It is also idle to pretend that the conduct of a single person going lawfully and peaceably to a village pub at four o'clock in the morning, getting out of his or her car, slamming the door, turning off the engine, going into the pub, coming out sober, getting back into the car, starting the engine, slamming the door and moving off, could constitute a nuisance. It would not come remotely within the definition of nuisance. The Government should not therefore pretend that "public nuisance", the third of the four objectives, would be of any use at all to counter that amenity loss.

In conclusion, leaving the statute as it is—regardless, frankly, of what is put in the guidance—is to disenfranchise local people even from being able to make objection to the grant of a licence. One can make objection only on the grounds that one of the four general objectives is likely to be breached. If one cannot therefore establish public nuisance—and one will not be able to—one cannot even go before the licensing authority and say one's piece. That is a most extraordinary state of affairs in a so-called free country. Although there are other aspects to the Bill, the centrality of its key objectives will disallow ordinary residents from having any remedy at all. I therefore remain deeply unhappy about the position; I believe that I also speak for my colleagues.

The Lord Bishop of Peterborough: My Lords, from these Benches I express my sympathy with the amendment. Every bishop in the land who lives in a town or city centre is aware of how the quality of life there has decreased. The clergy are often among the few residents who are still living in town and city centres.
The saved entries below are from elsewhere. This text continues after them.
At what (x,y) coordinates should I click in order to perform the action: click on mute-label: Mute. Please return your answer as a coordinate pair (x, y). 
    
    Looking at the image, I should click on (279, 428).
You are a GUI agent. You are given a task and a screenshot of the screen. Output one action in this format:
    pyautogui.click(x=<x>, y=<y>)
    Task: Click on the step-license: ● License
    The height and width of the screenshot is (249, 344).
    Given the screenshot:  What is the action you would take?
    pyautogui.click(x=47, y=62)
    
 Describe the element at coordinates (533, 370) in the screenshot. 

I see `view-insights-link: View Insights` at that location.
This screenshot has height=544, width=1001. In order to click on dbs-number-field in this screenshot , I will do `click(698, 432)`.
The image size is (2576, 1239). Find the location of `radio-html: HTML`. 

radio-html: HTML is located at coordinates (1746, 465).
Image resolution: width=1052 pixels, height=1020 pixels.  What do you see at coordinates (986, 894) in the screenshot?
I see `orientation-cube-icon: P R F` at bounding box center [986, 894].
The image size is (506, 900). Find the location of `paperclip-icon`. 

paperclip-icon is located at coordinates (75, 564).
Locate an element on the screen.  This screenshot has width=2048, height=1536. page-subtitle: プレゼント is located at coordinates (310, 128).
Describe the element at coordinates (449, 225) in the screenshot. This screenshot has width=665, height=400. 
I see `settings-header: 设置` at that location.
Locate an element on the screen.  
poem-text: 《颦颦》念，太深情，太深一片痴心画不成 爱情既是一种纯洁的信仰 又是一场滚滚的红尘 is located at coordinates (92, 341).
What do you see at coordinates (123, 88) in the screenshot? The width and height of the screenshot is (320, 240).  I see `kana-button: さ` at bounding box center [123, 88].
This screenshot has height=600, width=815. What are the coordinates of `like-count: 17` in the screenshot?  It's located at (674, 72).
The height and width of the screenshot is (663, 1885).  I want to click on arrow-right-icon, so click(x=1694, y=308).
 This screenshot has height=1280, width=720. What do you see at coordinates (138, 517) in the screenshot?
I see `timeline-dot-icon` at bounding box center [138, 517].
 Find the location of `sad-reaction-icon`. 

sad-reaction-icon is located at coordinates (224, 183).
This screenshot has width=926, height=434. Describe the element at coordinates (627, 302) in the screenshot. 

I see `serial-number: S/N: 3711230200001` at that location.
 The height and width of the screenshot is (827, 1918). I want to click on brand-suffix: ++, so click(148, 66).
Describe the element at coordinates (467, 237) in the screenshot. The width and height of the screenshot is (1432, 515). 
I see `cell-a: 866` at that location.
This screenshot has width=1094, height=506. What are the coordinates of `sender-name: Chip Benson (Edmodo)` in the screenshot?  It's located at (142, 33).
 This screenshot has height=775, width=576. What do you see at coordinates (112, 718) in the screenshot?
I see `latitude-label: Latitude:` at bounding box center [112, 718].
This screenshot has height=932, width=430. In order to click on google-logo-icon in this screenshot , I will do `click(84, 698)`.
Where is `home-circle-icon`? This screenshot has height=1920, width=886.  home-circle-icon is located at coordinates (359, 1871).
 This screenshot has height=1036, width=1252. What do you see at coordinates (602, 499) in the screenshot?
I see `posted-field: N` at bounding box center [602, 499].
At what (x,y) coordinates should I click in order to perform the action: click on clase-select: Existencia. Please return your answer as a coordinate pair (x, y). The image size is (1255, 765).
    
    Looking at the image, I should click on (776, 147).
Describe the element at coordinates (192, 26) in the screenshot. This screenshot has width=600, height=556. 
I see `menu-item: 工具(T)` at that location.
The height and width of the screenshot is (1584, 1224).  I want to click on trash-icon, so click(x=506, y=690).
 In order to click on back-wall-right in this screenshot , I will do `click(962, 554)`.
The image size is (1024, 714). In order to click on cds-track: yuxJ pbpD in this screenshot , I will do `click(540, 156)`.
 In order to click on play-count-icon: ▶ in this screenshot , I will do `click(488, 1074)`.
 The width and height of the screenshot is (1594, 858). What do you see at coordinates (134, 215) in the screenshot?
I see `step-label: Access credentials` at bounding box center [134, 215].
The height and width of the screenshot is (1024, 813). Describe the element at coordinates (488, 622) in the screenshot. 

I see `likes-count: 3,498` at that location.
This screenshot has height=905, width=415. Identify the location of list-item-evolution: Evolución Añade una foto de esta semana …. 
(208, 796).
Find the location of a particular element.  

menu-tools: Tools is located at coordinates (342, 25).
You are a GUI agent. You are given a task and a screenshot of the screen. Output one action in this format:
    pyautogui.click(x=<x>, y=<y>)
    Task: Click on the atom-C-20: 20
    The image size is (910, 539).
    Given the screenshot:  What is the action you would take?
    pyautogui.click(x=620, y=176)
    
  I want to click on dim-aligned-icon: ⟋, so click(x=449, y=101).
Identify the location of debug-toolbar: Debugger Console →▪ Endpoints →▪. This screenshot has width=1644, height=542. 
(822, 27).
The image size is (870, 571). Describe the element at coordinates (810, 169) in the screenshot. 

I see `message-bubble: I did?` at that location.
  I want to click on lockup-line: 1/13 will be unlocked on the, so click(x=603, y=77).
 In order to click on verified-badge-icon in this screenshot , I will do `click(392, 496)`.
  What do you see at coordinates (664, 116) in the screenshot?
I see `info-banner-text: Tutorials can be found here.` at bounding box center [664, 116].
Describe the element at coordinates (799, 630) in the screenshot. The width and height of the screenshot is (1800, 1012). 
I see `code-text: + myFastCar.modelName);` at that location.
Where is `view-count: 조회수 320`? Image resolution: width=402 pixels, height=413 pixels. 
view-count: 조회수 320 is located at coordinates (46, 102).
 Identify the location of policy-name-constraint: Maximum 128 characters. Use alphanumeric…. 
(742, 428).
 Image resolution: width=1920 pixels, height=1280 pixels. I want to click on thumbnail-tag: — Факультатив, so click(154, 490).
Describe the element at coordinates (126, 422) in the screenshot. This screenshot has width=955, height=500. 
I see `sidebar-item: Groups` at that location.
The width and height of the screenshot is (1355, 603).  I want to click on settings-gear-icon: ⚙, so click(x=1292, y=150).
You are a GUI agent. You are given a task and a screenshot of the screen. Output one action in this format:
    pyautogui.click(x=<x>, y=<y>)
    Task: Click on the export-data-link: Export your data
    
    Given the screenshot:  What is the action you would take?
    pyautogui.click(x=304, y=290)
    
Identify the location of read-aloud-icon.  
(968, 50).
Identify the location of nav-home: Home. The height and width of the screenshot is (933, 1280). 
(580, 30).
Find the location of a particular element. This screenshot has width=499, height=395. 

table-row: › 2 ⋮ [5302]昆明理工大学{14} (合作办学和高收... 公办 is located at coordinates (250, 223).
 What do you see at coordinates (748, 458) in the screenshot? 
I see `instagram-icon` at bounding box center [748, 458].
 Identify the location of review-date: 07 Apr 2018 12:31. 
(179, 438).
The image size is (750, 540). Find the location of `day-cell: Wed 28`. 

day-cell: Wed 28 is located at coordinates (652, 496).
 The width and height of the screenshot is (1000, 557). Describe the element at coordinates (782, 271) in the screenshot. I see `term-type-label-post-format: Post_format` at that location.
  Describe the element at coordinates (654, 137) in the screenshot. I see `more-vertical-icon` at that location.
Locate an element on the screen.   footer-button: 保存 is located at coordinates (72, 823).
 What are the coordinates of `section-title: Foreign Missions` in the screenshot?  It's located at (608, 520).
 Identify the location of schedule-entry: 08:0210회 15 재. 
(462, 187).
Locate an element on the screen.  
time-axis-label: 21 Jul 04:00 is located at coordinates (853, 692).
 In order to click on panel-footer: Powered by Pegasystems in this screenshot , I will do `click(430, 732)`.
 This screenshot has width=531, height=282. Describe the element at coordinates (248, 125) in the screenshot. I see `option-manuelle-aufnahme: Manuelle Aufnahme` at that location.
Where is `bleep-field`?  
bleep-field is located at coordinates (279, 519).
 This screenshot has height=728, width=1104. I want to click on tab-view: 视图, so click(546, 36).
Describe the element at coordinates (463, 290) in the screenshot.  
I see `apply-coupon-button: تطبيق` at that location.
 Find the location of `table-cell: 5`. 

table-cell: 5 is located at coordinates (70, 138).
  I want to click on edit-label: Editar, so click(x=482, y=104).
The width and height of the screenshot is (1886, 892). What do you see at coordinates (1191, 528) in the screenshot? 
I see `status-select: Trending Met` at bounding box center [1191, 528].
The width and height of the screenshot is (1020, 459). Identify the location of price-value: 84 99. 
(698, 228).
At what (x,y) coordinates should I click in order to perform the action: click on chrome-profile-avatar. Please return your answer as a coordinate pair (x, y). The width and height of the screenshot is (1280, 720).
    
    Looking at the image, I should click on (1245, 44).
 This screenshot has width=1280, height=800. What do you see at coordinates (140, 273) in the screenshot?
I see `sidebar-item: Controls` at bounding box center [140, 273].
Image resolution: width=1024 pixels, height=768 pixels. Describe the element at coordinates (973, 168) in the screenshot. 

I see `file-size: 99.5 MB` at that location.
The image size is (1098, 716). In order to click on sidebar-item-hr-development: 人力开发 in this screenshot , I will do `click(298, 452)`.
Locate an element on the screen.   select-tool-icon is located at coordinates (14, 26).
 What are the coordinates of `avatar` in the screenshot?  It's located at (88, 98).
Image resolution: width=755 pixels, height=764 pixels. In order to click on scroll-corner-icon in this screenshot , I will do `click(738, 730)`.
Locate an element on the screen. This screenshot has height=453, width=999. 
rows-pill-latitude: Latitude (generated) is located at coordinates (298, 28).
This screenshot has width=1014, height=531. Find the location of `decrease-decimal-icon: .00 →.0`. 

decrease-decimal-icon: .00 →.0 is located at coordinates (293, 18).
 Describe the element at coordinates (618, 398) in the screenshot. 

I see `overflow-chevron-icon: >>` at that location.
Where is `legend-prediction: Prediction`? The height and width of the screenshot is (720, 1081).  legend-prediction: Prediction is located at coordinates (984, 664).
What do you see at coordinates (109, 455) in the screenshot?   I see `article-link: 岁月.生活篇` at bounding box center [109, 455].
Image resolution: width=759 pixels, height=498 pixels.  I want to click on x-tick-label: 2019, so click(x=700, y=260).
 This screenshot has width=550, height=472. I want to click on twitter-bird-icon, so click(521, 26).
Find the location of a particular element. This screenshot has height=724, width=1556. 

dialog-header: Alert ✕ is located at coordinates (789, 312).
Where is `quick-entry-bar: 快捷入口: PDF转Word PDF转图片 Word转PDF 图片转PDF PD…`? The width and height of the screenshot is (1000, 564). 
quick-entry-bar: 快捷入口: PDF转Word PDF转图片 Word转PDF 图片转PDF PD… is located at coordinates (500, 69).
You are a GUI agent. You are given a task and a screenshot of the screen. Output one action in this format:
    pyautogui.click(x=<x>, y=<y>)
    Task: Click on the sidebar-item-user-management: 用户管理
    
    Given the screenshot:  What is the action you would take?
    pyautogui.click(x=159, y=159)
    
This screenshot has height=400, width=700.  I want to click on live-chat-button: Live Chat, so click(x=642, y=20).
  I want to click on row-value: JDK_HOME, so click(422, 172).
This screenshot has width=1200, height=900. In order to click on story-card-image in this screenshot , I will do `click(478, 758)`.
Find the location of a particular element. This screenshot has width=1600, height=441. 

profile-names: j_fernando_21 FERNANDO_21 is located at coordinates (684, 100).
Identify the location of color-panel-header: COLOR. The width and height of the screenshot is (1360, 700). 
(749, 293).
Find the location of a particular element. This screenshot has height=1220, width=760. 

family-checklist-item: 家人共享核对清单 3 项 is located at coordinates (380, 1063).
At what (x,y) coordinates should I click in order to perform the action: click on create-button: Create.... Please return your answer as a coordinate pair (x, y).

The increase in licensing hours and entertainment provision, and the opening of public houses, make it difficult to maintain quality of life in those places. I personally have had to move a clergyman who with his family found it impossible to continue to live where they were simply because the licensing authorities did not make allowance for his and his family's amenity in living near a city-centre pub in extending the provisions. From these Benches, I have considerable support for the amendment.